AIM OF THE TASK:
Where the line containing "Image resolution: width=1620" appears in the records below, begin there and repeat each line exactly through the final one, dropping all pictures.

GIVEN RECORDS:
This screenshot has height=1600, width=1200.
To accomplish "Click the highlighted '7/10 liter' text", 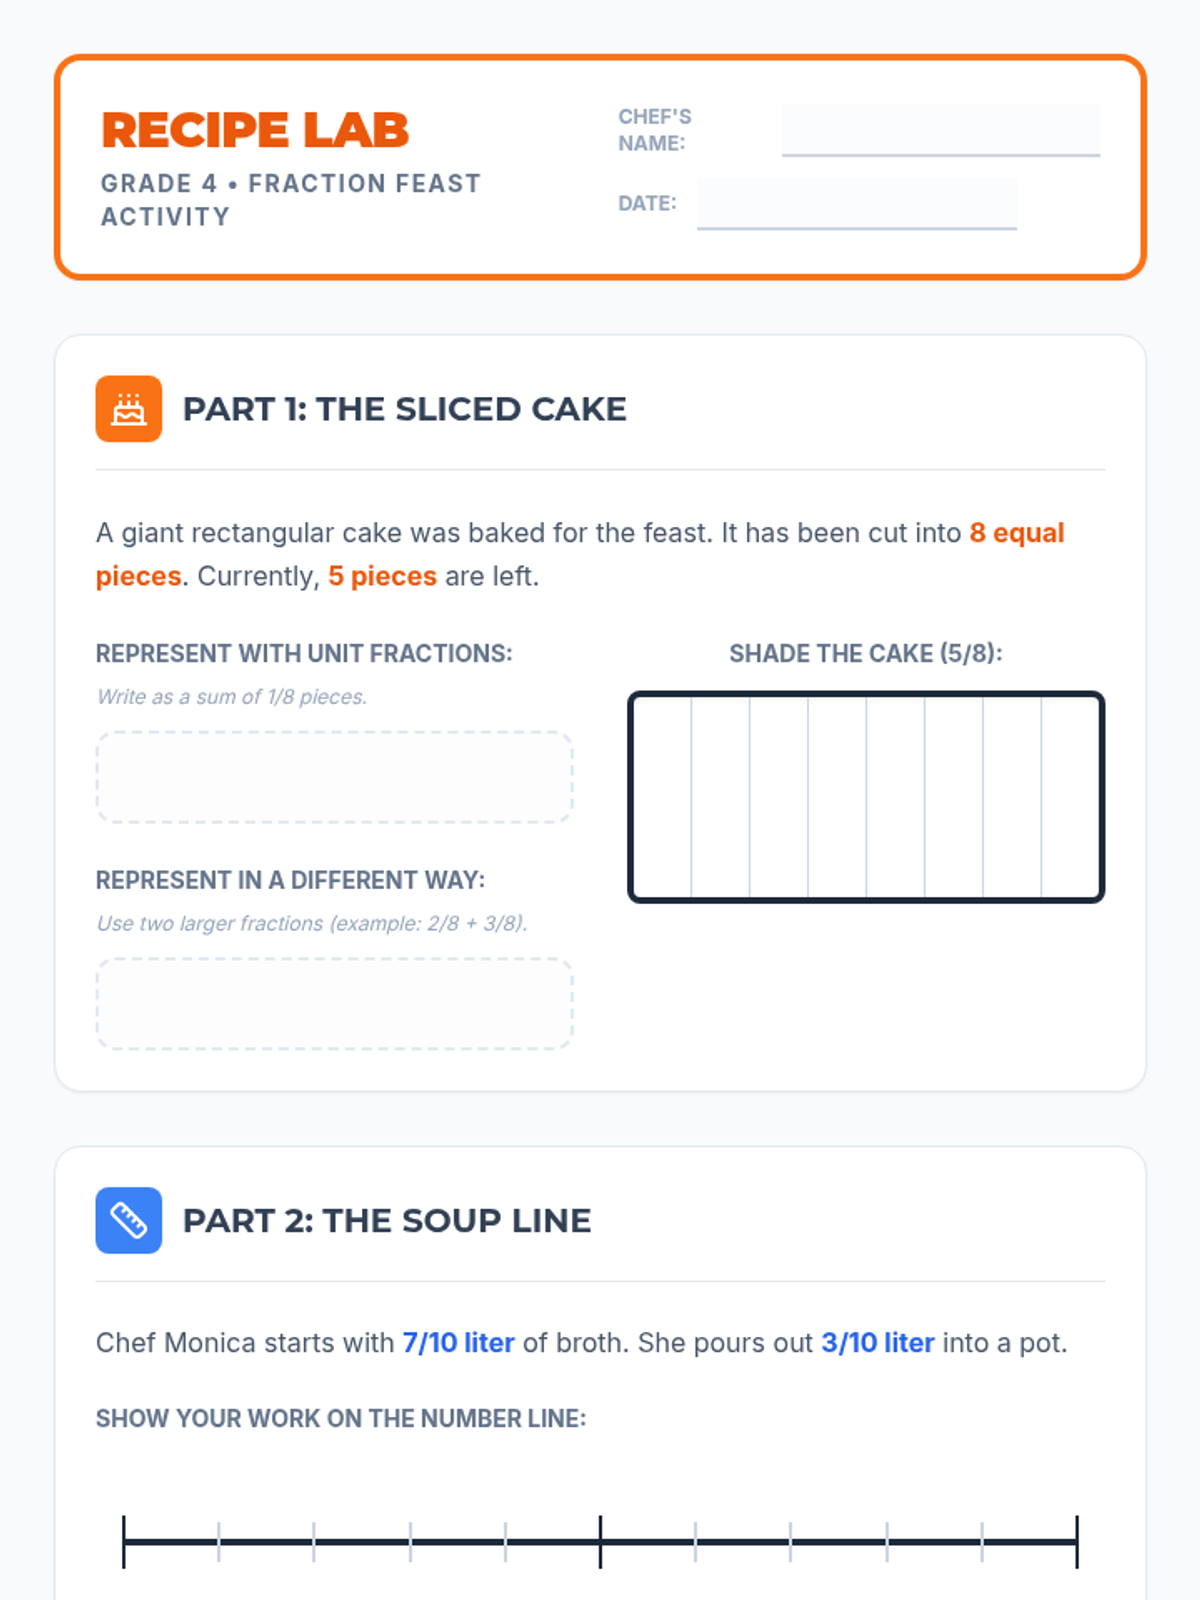I will pyautogui.click(x=458, y=1342).
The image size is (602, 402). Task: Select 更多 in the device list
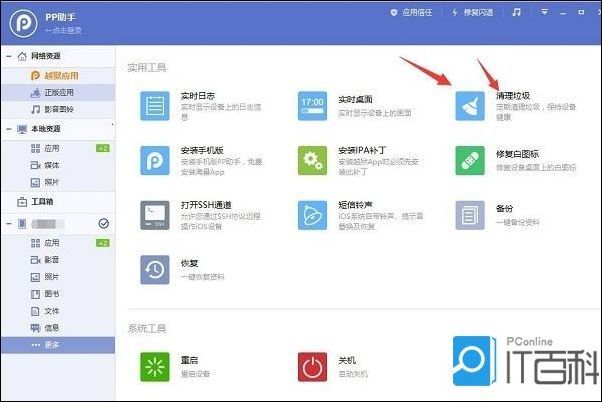[x=54, y=345]
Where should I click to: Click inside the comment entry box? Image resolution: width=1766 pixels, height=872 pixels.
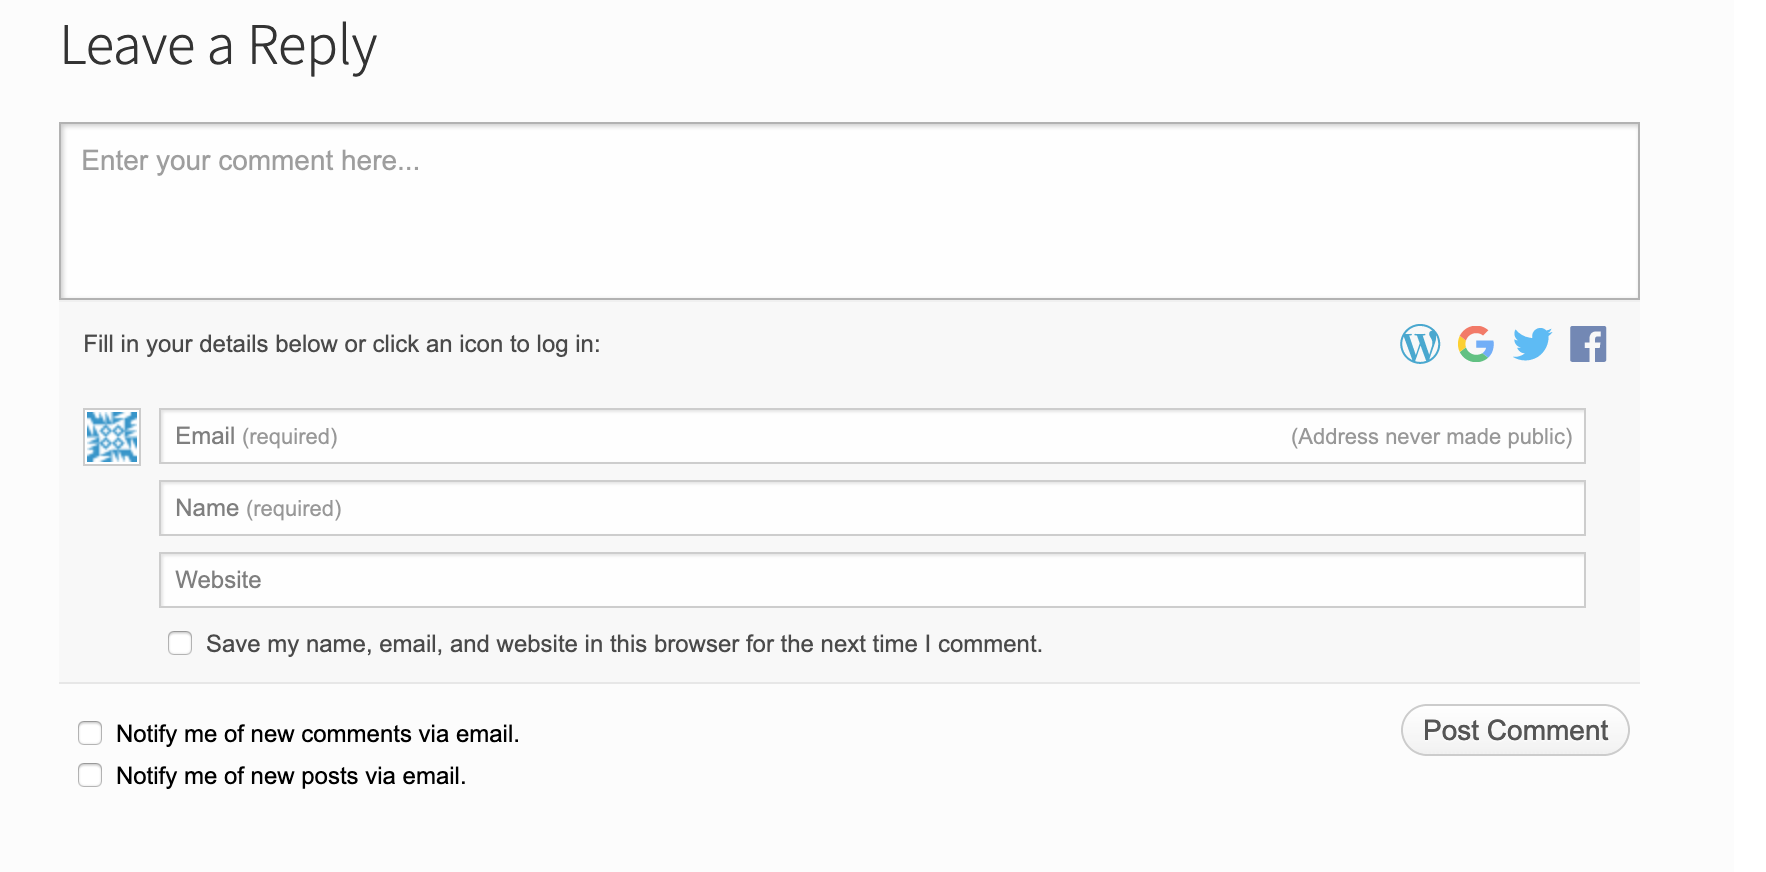[x=850, y=210]
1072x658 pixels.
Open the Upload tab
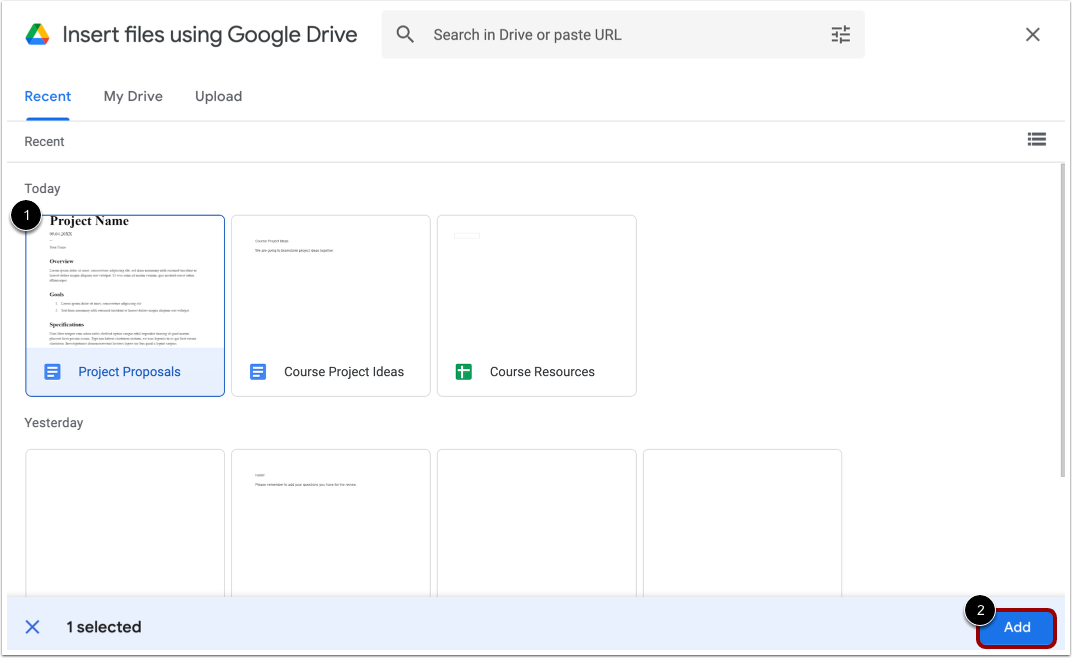218,96

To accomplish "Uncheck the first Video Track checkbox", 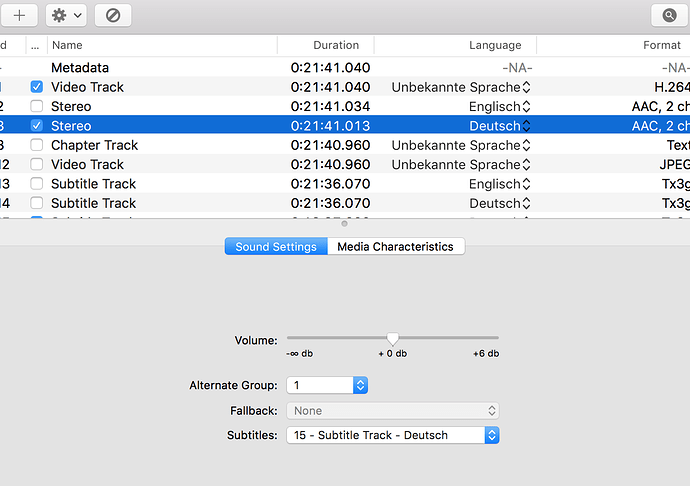I will point(37,87).
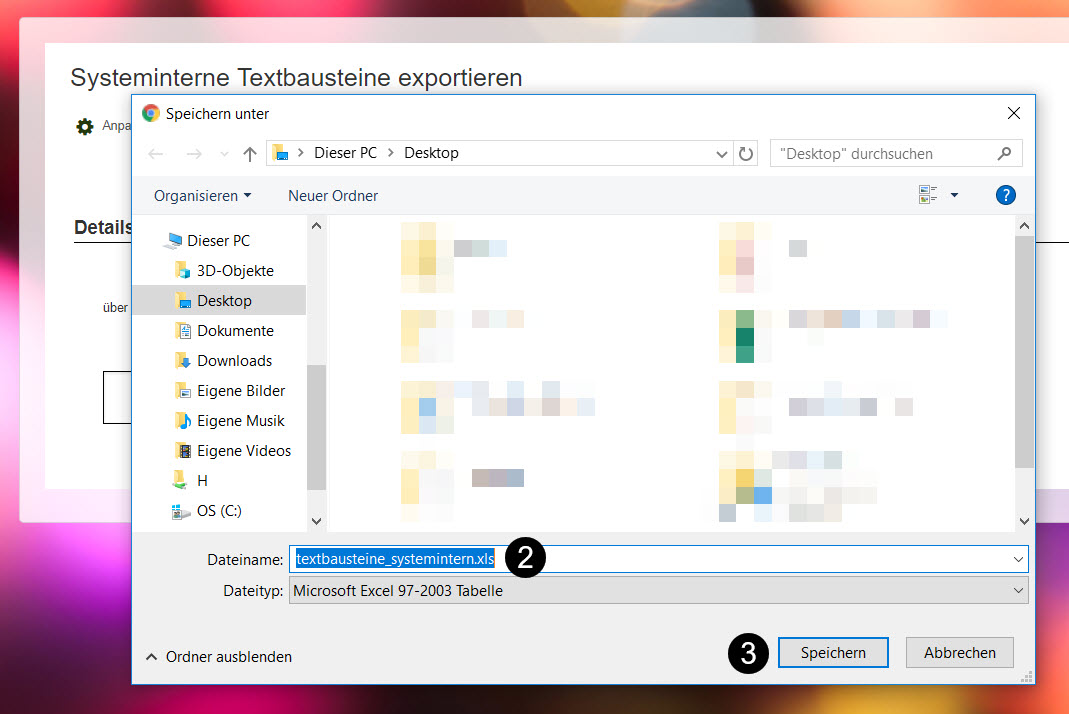1069x714 pixels.
Task: Click Neuer Ordner in toolbar
Action: tap(333, 196)
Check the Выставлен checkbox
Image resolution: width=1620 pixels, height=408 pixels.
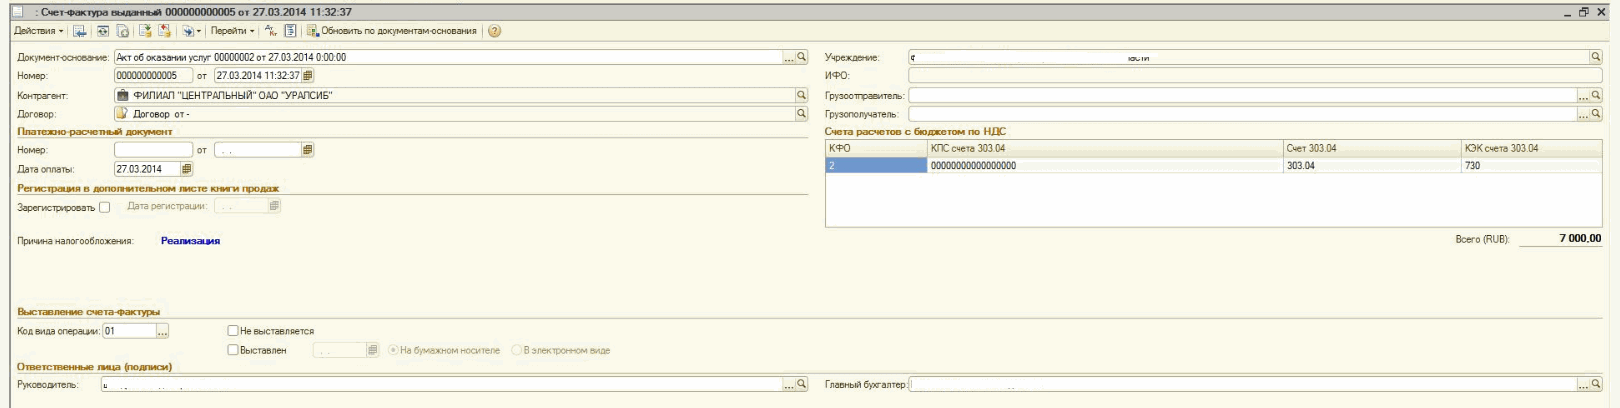click(233, 350)

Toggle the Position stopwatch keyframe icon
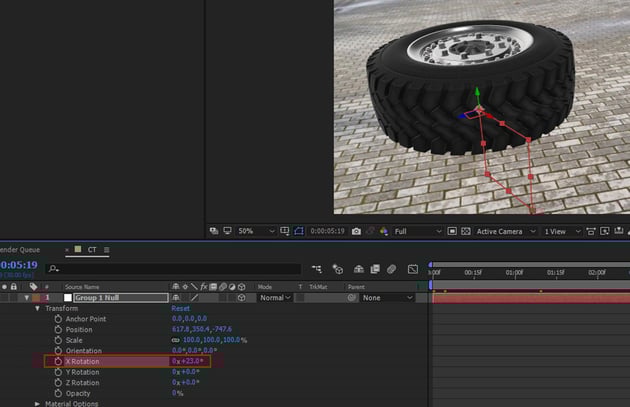[x=58, y=329]

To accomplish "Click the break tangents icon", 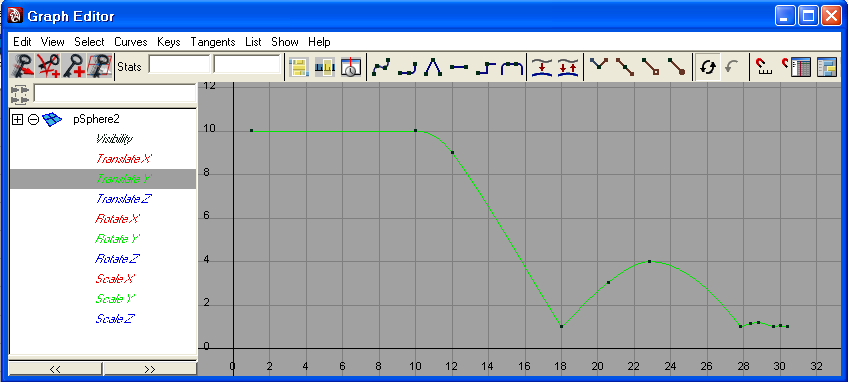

SOLVED EXERCISE:
Image resolution: width=1620 pixels, height=408 pixels.
click(233, 350)

Toggle the Position stopwatch keyframe icon
[x=58, y=329]

To accomplish "Click the break tangents icon", 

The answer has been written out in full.